● **AVAILABLE DATA**
★ ★ ★ ★ ★ ★ ★
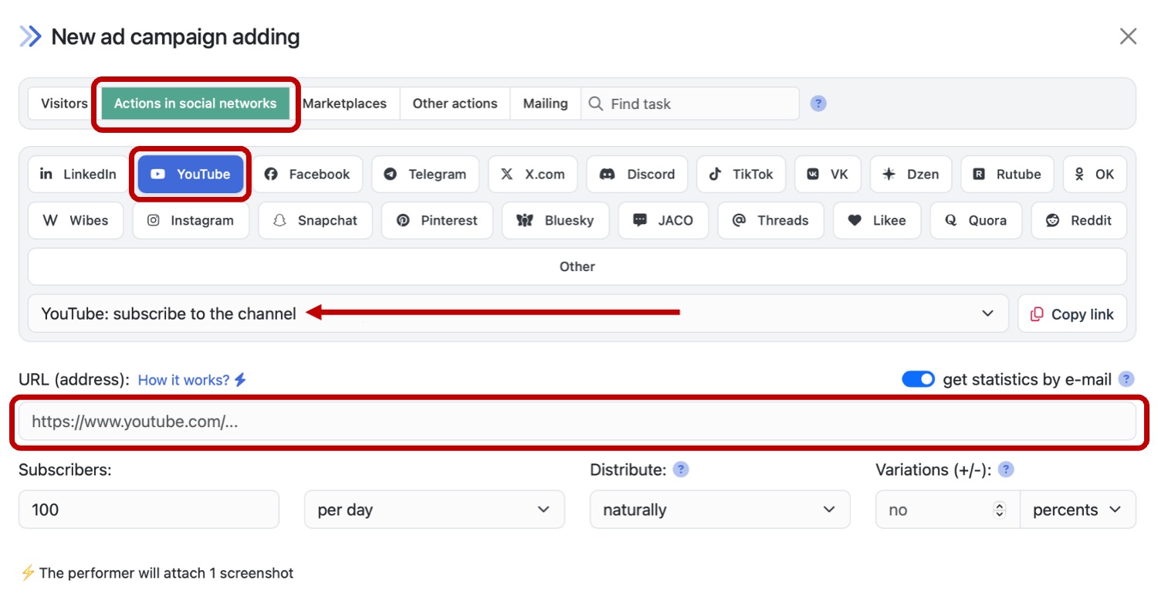This screenshot has height=597, width=1158.
Task: Click the Copy link button
Action: coord(1072,314)
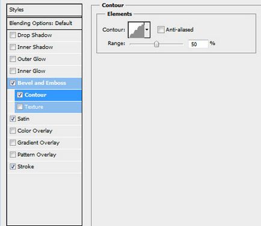Open the contour curve thumbnail editor

point(137,30)
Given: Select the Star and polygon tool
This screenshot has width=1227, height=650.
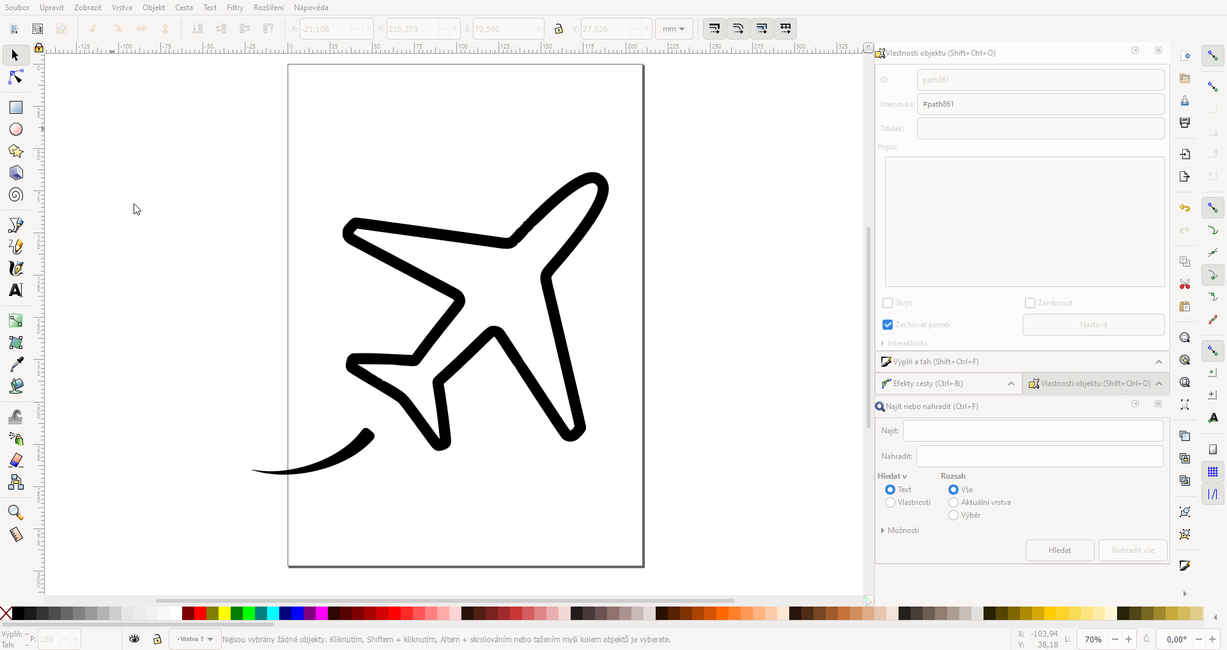Looking at the screenshot, I should click(x=16, y=151).
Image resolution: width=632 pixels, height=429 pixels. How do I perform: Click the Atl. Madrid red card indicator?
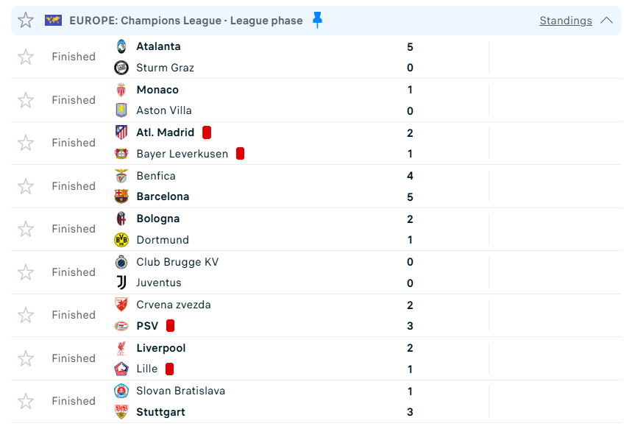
★ ★ ★ ★ ★ ★ ★
● **BRIEF**
Copy nothing but the lines above from the one with "This screenshot has width=1227, height=650." through the end of the material, word for word, and drop the pictures.

● **RESPONSE TO THE EXERCISE**
This screenshot has width=1227, height=650.
Looking at the screenshot, I should click(x=16, y=151).
Image resolution: width=632 pixels, height=429 pixels. How do I perform: Click the Atl. Madrid red card indicator?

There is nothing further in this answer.